Neon Blasts Chinese Distributor’s “Unauthorized Edit” Of Gay Couple Scene In ‘Together’; Pic Pulled From Country’s Theaters
- Kris Avalon
- Sep 25
- 2 min read

Artificial intelligence was reportedly used to turn a man’s face into a woman’s to show a gay couple in Together as heterosexual before the horror film was shown in China.
via: Deadline
In the wake of Chinese distributor Hishow caving to local censorship authorities and AI-converting a homosexual couple in the movie Together to heterosexual, the movie’s global distributor Neon has shot back.
“Neon does not approve of Hishow’s unauthorized edit of the film and have demanded they cease distributing this altered version,” the company said Wednesday.

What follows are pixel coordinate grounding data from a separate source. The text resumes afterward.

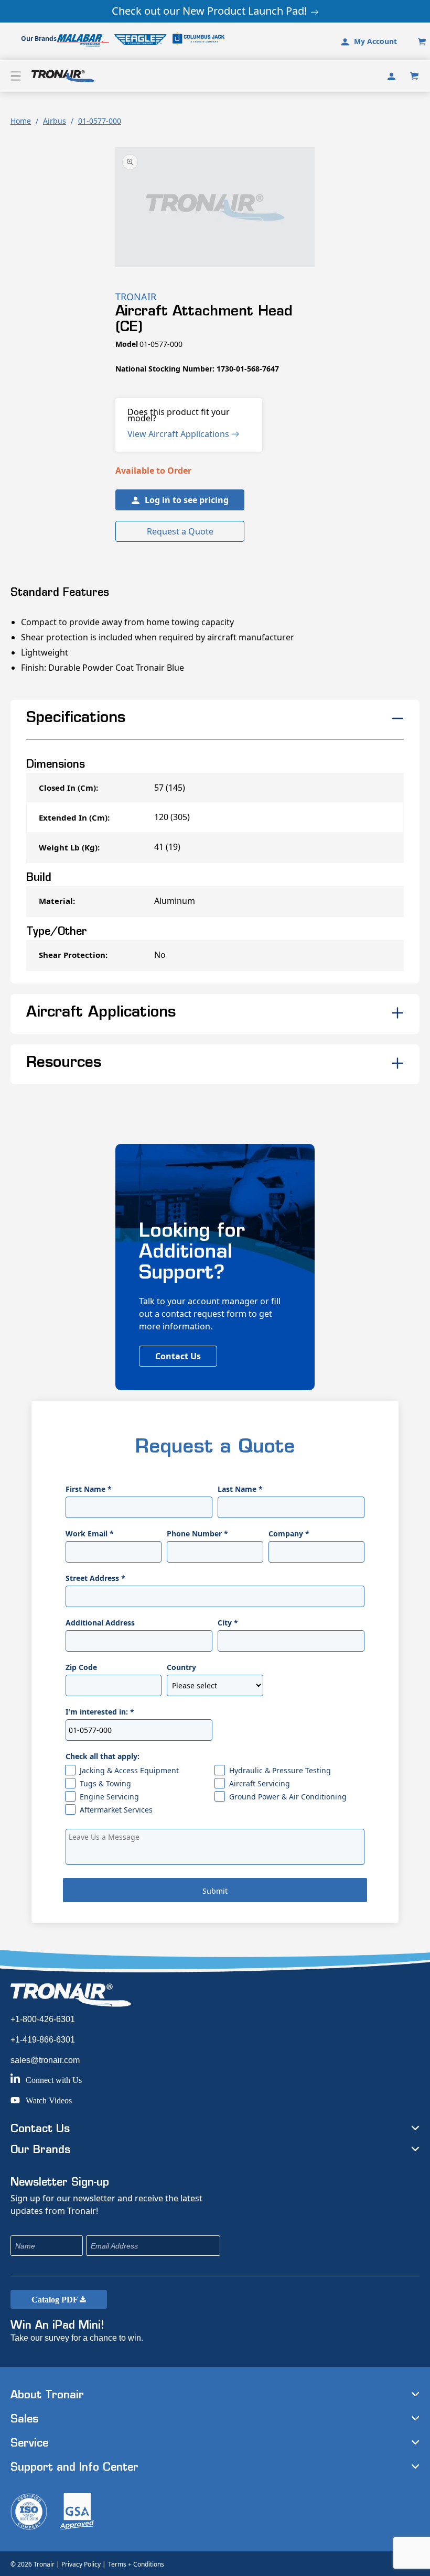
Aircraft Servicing (259, 1783)
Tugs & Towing (105, 1783)
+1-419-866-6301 (42, 2039)
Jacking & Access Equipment (129, 1770)
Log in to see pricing (187, 500)
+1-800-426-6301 (42, 2019)
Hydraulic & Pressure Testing (280, 1770)
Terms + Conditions (136, 2564)
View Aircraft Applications (179, 434)
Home (20, 121)
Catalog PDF (55, 2299)
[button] (15, 76)
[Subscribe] (282, 2245)
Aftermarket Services (116, 1810)
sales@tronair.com (45, 2060)
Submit (215, 1891)
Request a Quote (180, 531)
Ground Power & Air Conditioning (288, 1797)
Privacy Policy (81, 2564)
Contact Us (178, 1356)
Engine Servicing (109, 1797)
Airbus (54, 121)
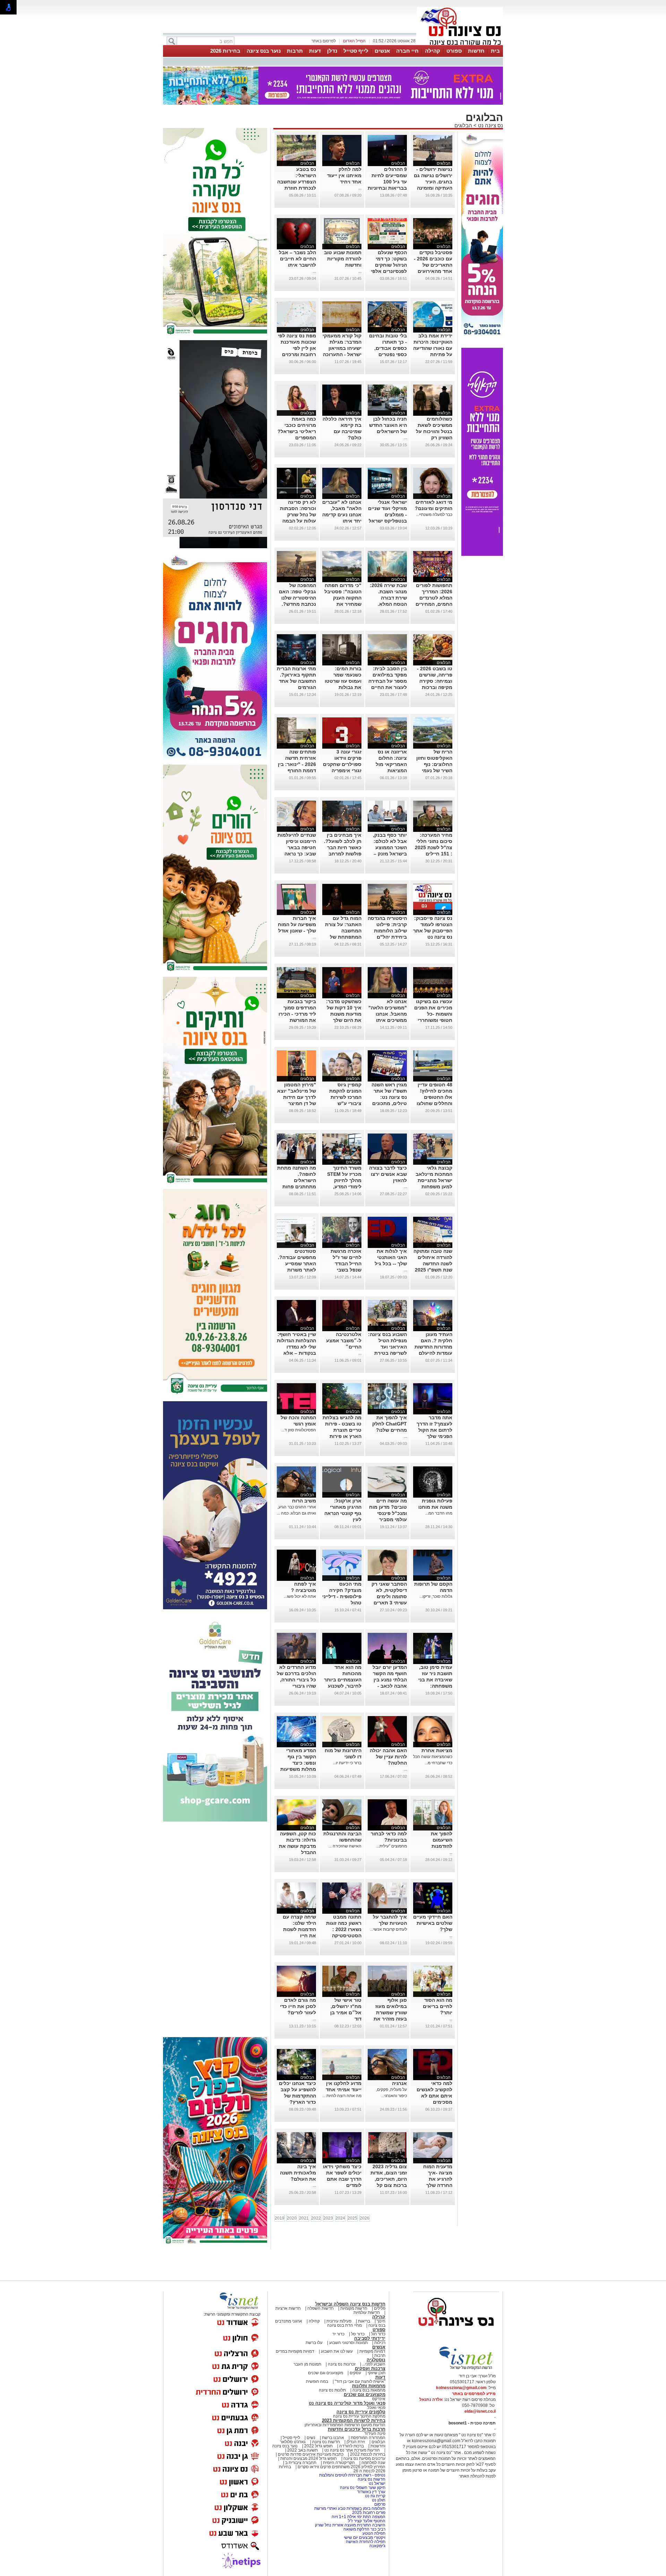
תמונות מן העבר (307, 2360)
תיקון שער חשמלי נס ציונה (362, 2483)
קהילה (432, 51)
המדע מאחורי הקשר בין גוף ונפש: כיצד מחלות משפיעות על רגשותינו (298, 1759)
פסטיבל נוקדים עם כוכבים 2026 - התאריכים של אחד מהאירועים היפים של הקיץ (433, 261)
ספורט (454, 51)
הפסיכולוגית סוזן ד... (298, 1426)
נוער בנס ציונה (264, 51)
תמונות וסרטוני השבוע (348, 2338)
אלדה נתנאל (431, 2395)
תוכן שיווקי (376, 2369)
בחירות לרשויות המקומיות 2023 (353, 2416)
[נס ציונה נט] (456, 2328)
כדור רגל (377, 2330)
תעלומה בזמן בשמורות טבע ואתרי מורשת (349, 2504)
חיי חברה (407, 51)
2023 (328, 2214)
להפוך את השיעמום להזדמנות (441, 1836)
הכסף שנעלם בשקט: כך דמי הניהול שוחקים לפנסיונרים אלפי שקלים (389, 261)
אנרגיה (399, 2079)
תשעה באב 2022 (302, 2446)
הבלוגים (463, 121)
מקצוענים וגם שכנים (325, 2369)
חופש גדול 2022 (318, 2442)
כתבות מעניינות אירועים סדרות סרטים (310, 2450)
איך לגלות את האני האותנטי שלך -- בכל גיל (391, 1253)
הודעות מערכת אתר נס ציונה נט (351, 2446)
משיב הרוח (304, 1497)
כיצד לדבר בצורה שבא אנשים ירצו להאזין (388, 1170)
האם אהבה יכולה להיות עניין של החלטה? (388, 1753)
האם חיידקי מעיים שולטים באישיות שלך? (432, 1919)
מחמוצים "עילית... (391, 1842)
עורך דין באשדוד (371, 2487)
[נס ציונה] (460, 44)
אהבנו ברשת (333, 2433)
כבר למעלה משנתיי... (434, 510)
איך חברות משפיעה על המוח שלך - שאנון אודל (297, 921)
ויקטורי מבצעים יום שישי (364, 2533)
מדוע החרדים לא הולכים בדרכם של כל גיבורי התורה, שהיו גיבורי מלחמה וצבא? (296, 1676)
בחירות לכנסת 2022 (367, 2450)
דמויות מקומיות (371, 2347)
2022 (316, 2214)
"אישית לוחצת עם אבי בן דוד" (360, 2377)
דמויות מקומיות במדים (295, 2347)
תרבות (295, 51)
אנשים (382, 51)
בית (495, 51)
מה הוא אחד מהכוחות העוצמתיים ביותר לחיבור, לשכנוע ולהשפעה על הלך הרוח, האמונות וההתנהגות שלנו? (342, 1682)
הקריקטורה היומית (339, 2458)
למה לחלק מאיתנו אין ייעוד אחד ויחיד (344, 172)
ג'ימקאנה (377, 2542)
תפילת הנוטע (373, 2529)
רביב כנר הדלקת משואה (364, 2525)
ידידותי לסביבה (369, 2334)
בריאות (364, 2317)
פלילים (379, 2304)
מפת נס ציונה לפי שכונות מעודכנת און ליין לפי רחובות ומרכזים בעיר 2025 (297, 344)
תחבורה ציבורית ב (300, 2458)
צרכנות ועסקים (370, 2364)
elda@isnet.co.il (480, 2407)
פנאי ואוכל (376, 2403)
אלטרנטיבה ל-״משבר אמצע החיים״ (343, 1337)
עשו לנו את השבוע (337, 2347)
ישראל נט (376, 2479)
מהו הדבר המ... (438, 1509)
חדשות (476, 51)
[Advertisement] (215, 1926)
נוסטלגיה (376, 2356)
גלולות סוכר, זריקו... (435, 1592)
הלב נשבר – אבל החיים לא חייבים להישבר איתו (297, 255)
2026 (364, 2214)
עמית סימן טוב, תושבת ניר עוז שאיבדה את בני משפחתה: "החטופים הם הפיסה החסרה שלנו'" (435, 1682)
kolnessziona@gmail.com (461, 2383)
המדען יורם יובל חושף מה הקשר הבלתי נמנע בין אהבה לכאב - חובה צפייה (390, 1676)
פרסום (379, 2500)
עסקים (355, 2369)
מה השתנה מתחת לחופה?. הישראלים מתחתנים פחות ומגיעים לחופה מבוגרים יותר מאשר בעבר (296, 1182)
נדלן (332, 51)
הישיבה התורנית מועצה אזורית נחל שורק (350, 2521)
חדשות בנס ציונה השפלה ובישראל (350, 2300)
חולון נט (378, 2496)
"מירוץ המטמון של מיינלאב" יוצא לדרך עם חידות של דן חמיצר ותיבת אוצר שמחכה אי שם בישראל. (296, 1099)
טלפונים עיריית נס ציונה (360, 2408)
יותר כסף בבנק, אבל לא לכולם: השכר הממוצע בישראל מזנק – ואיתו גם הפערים (388, 843)
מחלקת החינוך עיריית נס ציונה (359, 2412)
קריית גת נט (375, 2492)
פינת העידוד (374, 2429)
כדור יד (338, 2330)
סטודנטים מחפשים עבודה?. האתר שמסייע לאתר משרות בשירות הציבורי (297, 1259)
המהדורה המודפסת (368, 2433)
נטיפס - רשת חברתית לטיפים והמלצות (352, 2471)
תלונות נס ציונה (332, 2386)
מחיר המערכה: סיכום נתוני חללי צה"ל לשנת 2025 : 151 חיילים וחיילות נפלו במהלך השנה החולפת (433, 849)
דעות (315, 51)
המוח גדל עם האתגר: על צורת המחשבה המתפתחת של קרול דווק (343, 927)
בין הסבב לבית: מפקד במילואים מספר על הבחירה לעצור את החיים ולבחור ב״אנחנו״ (387, 677)
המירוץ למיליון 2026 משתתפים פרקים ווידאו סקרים (341, 2463)
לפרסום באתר (323, 40)
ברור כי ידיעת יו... (347, 1759)
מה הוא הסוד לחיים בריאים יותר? (437, 2002)
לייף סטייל (355, 51)
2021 (304, 2214)
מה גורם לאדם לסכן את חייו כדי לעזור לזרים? (298, 2002)
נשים (311, 2433)
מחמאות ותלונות (368, 2382)
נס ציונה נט (490, 121)
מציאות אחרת (436, 1746)
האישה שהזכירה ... (344, 1842)
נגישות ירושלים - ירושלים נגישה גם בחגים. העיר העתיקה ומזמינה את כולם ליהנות (433, 178)
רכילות (379, 2338)
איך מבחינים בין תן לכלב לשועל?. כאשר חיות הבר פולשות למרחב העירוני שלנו (342, 843)
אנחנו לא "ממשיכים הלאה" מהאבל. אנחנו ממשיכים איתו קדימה (387, 1010)
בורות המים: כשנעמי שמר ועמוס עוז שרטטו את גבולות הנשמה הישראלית (341, 677)
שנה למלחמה (372, 2458)
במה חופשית (317, 2377)
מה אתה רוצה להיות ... (341, 2092)
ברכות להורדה (351, 2442)
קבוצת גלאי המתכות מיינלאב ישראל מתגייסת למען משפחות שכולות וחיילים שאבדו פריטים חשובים (434, 1182)
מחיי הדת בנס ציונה (344, 2321)
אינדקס (378, 2395)
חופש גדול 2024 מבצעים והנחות (308, 2454)
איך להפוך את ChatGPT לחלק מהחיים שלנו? (389, 1420)
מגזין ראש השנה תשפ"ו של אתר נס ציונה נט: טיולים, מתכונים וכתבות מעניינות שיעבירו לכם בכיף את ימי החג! (387, 1099)
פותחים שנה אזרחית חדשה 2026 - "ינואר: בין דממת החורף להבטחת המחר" (297, 760)
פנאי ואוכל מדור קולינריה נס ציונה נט (347, 2399)
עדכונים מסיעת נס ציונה (363, 2454)
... (359, 184)
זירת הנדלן (355, 2438)
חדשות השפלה (320, 2304)
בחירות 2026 (225, 51)
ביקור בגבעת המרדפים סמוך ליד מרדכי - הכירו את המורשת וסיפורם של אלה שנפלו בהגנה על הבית (297, 1016)
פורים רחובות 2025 (368, 2508)
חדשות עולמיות (366, 2308)
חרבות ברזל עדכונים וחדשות (356, 2425)
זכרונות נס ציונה (342, 2360)
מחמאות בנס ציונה (368, 2386)
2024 (340, 2214)
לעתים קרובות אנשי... (388, 1925)
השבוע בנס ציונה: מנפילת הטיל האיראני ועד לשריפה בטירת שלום (387, 1343)
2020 (292, 2214)
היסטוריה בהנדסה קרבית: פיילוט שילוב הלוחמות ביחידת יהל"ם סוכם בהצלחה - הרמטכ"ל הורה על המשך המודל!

After screenings of the Dave Franco–Alison Brie horror movie in China, word began to leak on social media about the change. The sequence augmented took place at a wedding between two men, with AI editing swapping one man’s face for a woman’s.
The pic written and directed by Australian filmmaker Michael Shanks opened in China on September 12 then was ultimately pulled completely. TBD on the status of Together in the key market.

Neon acquired worldwide rights on Together out of this year’s Sundance Film Festival for $15 million, and sold foreign.
China is known for its fierce editing of U.S. pics to meet the political and cultural sensibility of the nation’s moviegoers. That said, a UCLA study found that respondents in mainland China agreed with viewpoints that are favorable toward LGBTQ people there.
Same-sex relationships are hardly portrayed in mainstream movies and TV shows in that market. The 2018 movie Bohemian Rhapsody, which grossed $14 million at the China box office as part of a global take north of $962M, reportedly had three minutes censored for references to Queen frontman Freddie Mercury’s homosexuality and AIDS.
Together follows Franco and Brie as a couple who move to the country and encounter a mysterious force that takes a physical toll on their lives. It opened to $6.7 million in the U.S. and Canada on July 30 and ended its domestic run at $21.2M.